After visiting the project on Wednesday morning I booked a flight to Hue for that evening. Standing by the roadside waiting for the airport bus in the sweaty heat wasn’t much fun especially when the fecker ignored my waving arms and sped right past me. There was only one option - the ubiquitous moto. Having been assailed by the constant chant of “Hello, moto” every 3 - 4 seconds in Hanoi and Ho Chi Minh, I wasn’t particularly keen to have to haggle with these guys but luckily one of them had seen the bus incident and offered to take me to the airport for 2 dollars which was a fine price considering it was a half hour away. My good luck continued when I got to the airport and they put me on an earlier flight.
Hue is a pretty town with obvious French influence but was fairly quiet. After booking into a hostel I went for a wander before hitting the sack early. I had booked myself onto a tour of the Demilitarized Zone (DMZ) for the next morning starting at 6am. The DMZ is the area around the former border between North and South Vietnam. Historically it was a narrow band of terrain extending from the Laos border to the coast, five km on either side of the Ben Hai River, roughly on the 17th parallel north latitude.
The DMZ tour was interesting historically but the sights themselves weren’t terribly exciting with the exception of the underground village at Vinh Moc. Due to the massive bombing campaign in the DMZ, no villages were left standing. Villagers instead began digging extensive networks of tunnels where they could hide from the bombs. The network of tunnels at Vinh Moc is one of the biggest constructed in the area with a total length of nearly 2 km, structured into three floors with the first 13 m beneath the ground, the second 15 m, and the third, 23 m. The village was built over two years and during the war, 17 children were born in the tunnels. The last time I’d seen underground living quarters like these was in Turkey at the underground city of Kaymakli which was constructed by Hittite tribes 4000 years ago as a refuge and defense against invaders. Thousands of years later, the practice was occurring again for much the same reasons. Other sites included the remains of former American bases complete with left over equipment such as tanks and choppers.

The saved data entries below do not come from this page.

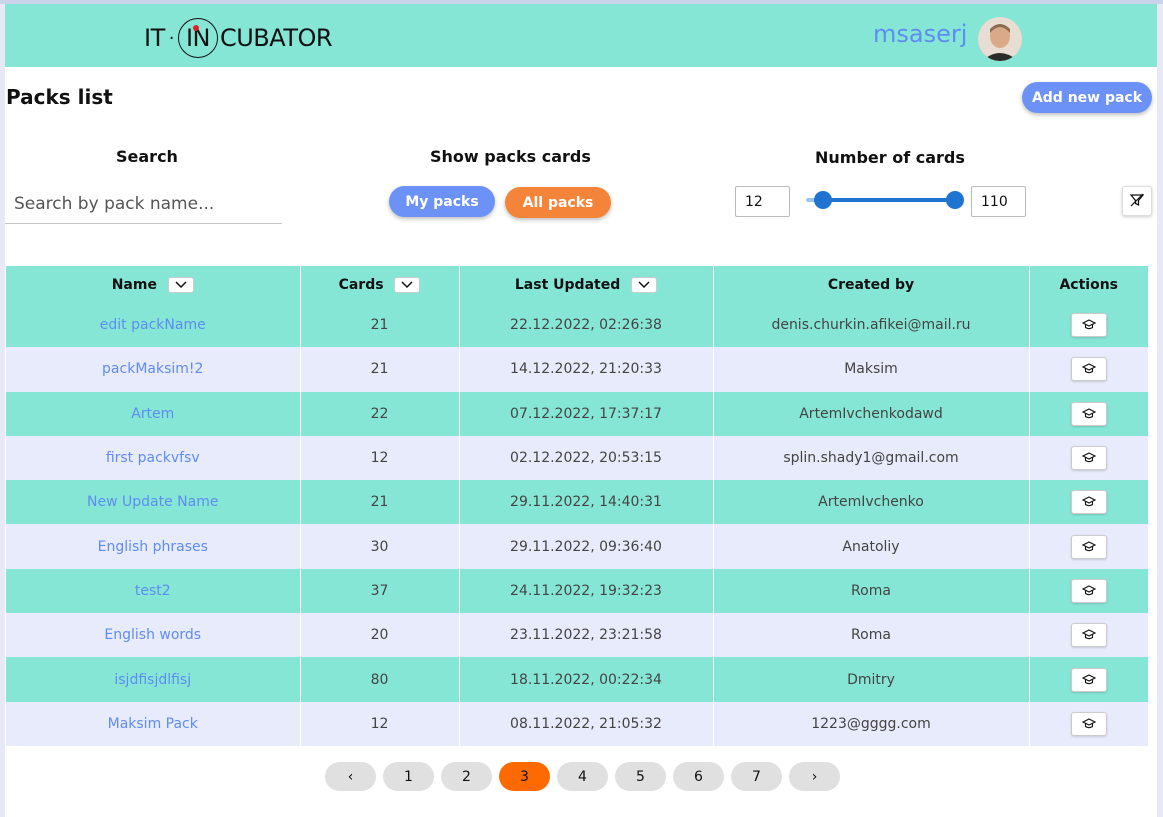 This screenshot has height=817, width=1163. I want to click on page-title: Packs list, so click(60, 97).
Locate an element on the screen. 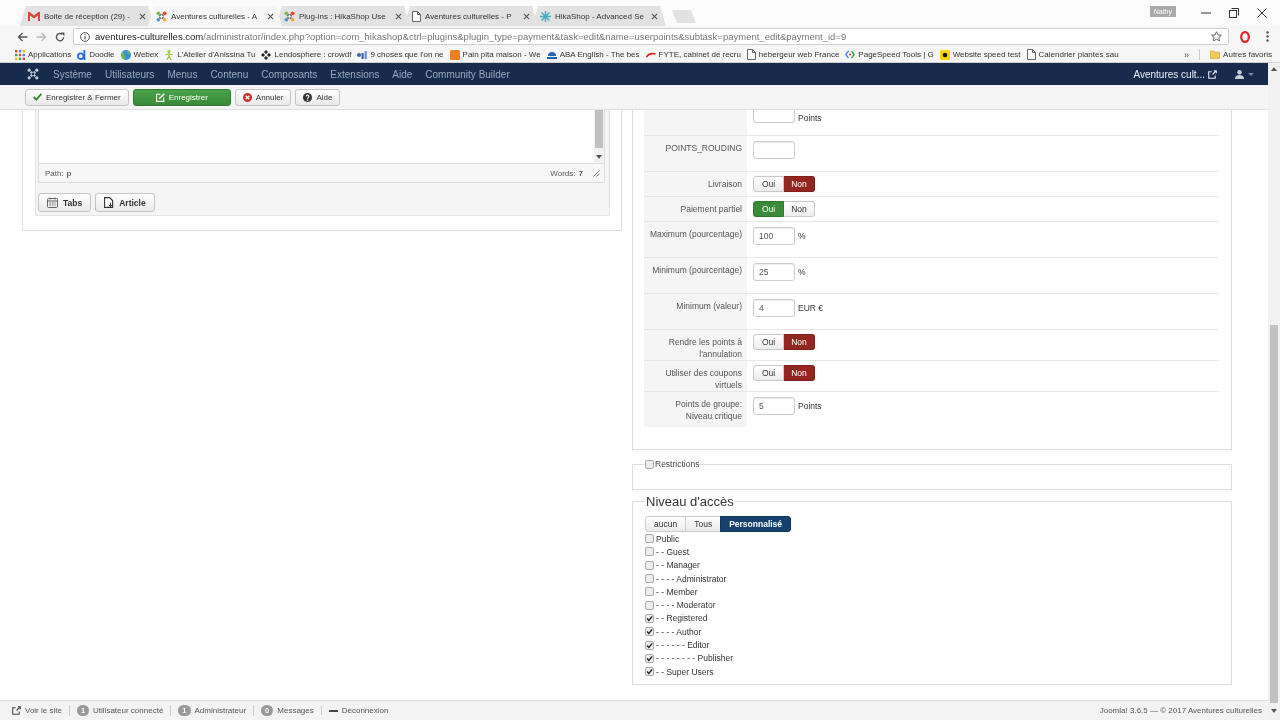 The height and width of the screenshot is (720, 1280). menu-item: Composants is located at coordinates (290, 74).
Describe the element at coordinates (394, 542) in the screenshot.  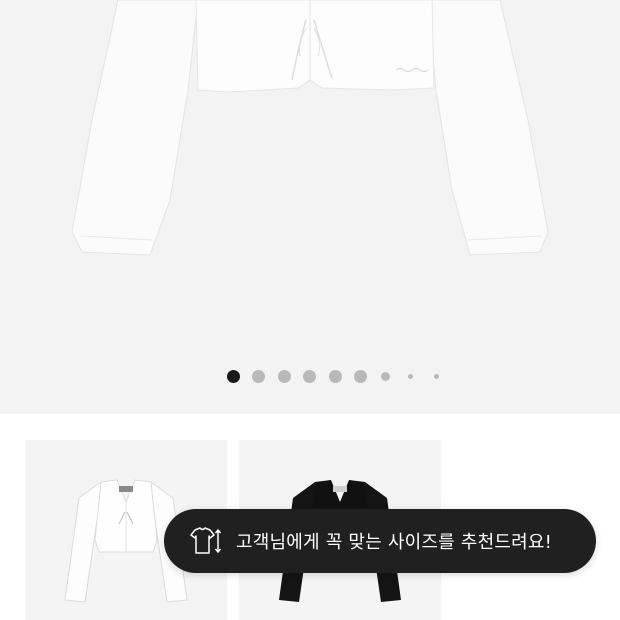
I see `size-recommendation-text: 고객님에게 꼭 맞는 사이즈를 추천드려요!` at that location.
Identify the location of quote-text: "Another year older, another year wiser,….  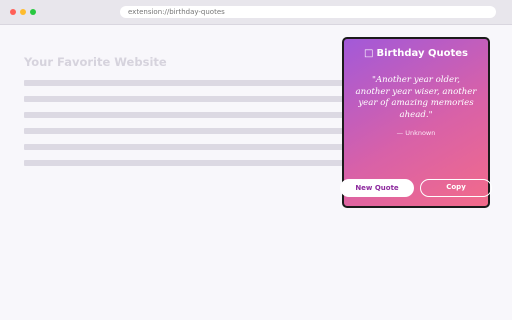
(416, 98).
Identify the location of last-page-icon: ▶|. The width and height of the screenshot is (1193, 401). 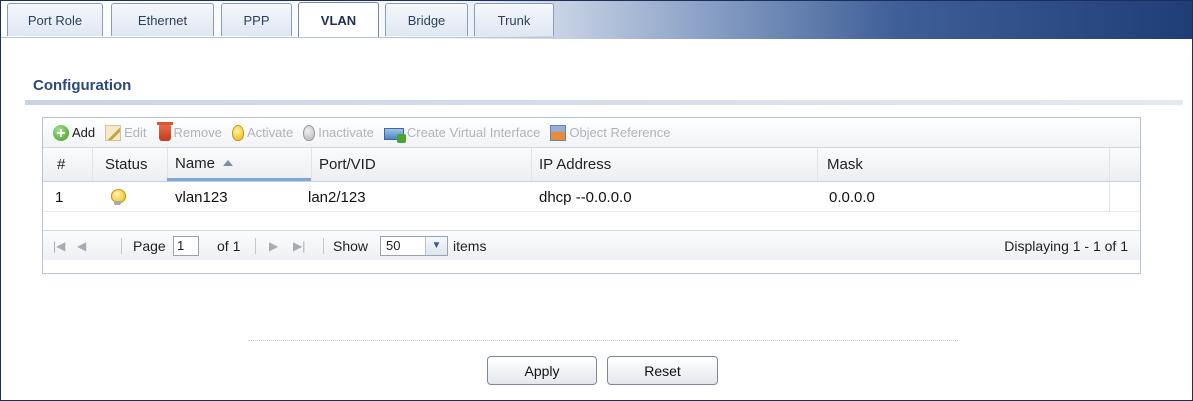
(299, 246).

On Friday morning I went to explore the old Imperial Citadel complex which was the home of the ruling Nguyen dynasty from 1802 until 1945. It must have been an impressive set of structures once but decades of war had left much of it in ruins. Several of the more impressive buildings had been completely restored though and work was underway at some of the others. At 2pm I got on a bus to the picturesque town of Hoi An. This small town is the clothing mecca of Vietnam with over 200 different tailor shops crammed into its streets. I had to get fitted out and ended up getting 2 silk shirts, 2 cotton shirts and 2 pairs of trousers hand made for 25 quid. Quality.
Saturday I pootered around town in the pouring rain while waiting for my clothes to be finished and had the best meal I had in Vietnam - pork stuffed squid. Heavenly. On Sunday I got on the bus to Danang where I visited the museum of Cham sculpture. The ancient kingdom of Champa was situated in South and Central Vietnam from the 7th century until the early 19th century and was constantly at war with North Vietnamese, Chinese and Kymers. Heavily influenced by Indian Hinduism, the Chams were devotees of Shiva and constructed many temples and sculptures. The remains of the temples can still be seen near Hoi An today though war have had its toll on them. Luckily, many of the sculptures were removed for their preservation and the biggest collection is at the museum in Danang. After a while here I got on the train for Hanoi. The overnight train wasn’t bad despite being 18 hours and would get me into Hanoi for 12 noon on Monday.